#### RECORDS SUPPLIED:

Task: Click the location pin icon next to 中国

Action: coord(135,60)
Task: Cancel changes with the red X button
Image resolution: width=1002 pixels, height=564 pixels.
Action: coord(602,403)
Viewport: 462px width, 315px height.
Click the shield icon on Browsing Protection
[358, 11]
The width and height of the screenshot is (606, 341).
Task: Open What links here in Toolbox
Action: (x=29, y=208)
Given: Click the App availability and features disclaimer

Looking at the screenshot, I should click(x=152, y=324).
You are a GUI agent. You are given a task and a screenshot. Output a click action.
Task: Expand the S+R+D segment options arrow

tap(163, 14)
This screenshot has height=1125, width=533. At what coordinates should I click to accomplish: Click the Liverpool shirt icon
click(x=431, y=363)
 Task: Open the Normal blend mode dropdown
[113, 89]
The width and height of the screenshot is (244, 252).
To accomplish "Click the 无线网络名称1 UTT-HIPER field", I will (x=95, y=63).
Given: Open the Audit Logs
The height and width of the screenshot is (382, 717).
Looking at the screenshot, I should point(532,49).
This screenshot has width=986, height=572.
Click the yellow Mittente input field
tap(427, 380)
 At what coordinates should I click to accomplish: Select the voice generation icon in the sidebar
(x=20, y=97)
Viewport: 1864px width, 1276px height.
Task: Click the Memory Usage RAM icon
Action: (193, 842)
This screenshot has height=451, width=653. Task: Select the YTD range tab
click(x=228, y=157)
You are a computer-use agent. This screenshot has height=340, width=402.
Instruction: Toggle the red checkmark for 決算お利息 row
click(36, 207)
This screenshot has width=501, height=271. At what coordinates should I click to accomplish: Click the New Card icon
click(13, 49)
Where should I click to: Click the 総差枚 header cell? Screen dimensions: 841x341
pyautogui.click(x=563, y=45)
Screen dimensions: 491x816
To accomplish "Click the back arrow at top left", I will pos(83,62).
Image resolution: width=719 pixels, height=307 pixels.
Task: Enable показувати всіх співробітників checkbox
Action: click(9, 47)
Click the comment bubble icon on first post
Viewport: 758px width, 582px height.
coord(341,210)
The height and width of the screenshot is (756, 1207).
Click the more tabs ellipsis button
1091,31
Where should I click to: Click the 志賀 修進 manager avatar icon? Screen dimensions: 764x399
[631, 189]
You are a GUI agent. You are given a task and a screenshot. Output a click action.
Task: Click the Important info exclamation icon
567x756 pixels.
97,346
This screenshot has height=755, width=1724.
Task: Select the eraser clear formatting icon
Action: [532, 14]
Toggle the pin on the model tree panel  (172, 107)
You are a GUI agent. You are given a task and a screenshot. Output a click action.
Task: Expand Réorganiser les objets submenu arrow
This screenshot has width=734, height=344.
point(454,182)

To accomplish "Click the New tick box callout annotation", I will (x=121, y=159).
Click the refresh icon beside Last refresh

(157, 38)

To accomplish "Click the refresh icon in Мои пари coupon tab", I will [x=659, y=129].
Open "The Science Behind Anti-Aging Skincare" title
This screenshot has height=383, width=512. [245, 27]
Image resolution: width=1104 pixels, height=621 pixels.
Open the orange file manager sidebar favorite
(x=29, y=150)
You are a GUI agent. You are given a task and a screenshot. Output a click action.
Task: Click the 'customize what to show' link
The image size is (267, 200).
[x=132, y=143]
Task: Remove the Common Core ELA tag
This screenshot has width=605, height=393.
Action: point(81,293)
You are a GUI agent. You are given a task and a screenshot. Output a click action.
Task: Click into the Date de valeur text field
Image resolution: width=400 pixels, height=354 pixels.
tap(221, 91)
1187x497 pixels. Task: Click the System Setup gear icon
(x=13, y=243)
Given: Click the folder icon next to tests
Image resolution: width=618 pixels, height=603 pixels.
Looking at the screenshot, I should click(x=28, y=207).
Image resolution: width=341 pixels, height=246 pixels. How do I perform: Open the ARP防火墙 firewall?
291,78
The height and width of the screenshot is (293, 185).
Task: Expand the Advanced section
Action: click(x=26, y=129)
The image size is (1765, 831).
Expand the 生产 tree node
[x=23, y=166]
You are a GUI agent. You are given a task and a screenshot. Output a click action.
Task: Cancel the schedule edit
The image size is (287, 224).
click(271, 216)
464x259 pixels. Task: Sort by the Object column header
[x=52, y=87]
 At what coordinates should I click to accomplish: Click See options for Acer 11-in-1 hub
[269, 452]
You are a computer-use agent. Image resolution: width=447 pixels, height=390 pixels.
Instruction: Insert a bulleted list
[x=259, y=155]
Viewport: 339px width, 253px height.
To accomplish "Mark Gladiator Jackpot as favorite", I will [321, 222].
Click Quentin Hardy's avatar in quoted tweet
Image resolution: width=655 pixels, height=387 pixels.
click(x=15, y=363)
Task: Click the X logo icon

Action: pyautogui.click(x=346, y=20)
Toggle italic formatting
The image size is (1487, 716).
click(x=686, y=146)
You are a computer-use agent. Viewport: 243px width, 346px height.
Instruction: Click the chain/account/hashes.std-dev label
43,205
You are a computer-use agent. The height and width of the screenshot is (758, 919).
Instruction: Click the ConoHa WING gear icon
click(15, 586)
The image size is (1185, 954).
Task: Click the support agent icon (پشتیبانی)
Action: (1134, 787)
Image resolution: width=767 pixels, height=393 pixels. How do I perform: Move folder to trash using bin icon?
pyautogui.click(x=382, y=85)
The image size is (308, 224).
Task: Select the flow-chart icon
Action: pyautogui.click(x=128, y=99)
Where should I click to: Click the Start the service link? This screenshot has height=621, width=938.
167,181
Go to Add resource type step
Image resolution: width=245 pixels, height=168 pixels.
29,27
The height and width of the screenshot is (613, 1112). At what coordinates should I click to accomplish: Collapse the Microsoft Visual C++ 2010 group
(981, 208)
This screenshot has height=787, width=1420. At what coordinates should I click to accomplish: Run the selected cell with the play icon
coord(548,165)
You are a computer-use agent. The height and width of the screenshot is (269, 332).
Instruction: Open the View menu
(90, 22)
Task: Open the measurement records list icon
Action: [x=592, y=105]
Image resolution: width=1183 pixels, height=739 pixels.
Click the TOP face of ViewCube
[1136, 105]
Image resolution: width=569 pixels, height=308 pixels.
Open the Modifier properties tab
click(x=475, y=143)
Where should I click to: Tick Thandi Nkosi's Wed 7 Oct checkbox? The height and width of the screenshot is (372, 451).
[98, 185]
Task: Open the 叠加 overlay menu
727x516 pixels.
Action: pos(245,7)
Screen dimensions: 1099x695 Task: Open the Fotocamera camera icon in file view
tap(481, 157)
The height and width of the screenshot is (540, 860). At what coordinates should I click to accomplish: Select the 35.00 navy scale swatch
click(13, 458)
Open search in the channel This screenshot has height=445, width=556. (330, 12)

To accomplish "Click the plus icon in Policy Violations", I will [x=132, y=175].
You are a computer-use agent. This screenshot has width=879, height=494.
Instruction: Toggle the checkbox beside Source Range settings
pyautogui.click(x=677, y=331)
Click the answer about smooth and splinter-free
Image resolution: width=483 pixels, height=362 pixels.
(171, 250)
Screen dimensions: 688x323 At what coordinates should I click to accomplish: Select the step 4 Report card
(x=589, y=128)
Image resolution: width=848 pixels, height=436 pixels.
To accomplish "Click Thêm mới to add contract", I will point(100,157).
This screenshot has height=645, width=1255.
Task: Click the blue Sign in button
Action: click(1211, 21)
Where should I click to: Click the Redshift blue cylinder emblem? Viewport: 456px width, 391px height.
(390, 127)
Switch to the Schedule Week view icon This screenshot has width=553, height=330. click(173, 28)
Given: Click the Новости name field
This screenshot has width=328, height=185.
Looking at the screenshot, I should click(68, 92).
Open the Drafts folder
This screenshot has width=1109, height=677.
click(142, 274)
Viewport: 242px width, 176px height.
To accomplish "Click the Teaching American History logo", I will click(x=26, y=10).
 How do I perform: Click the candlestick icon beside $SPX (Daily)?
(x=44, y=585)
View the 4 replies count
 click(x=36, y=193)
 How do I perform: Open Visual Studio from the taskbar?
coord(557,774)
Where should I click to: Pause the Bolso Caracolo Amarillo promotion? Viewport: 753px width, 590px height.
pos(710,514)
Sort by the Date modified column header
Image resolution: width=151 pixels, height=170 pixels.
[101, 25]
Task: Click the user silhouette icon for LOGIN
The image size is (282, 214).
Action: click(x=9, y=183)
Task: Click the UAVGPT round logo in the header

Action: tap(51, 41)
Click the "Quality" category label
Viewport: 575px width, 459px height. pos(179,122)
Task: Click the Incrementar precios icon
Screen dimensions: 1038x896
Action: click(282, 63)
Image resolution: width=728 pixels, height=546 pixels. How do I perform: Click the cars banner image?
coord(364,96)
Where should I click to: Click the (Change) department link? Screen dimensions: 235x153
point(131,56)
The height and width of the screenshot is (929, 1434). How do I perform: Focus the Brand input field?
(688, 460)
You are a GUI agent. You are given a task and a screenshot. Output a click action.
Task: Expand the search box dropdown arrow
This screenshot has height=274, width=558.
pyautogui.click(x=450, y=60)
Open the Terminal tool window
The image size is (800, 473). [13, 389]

#### JOB:
Print the lines from the one containing "Screen dimensions: 1099x695" through the one containing "(x=589, y=128)", reproducing them exactly and including both ends.

#### TASK RESPONSE:
Screen dimensions: 1099x695 Task: Open the Fotocamera camera icon in file view
tap(481, 157)
The height and width of the screenshot is (540, 860). At what coordinates should I click to accomplish: Select the 35.00 navy scale swatch
click(13, 458)
Open search in the channel This screenshot has height=445, width=556. (330, 12)

To accomplish "Click the plus icon in Policy Violations", I will [x=132, y=175].
You are a computer-use agent. This screenshot has width=879, height=494.
Instruction: Toggle the checkbox beside Source Range settings
pyautogui.click(x=677, y=331)
Click the answer about smooth and splinter-free
Image resolution: width=483 pixels, height=362 pixels.
(171, 250)
Screen dimensions: 688x323 At what coordinates should I click to accomplish: Select the step 4 Report card
(x=589, y=128)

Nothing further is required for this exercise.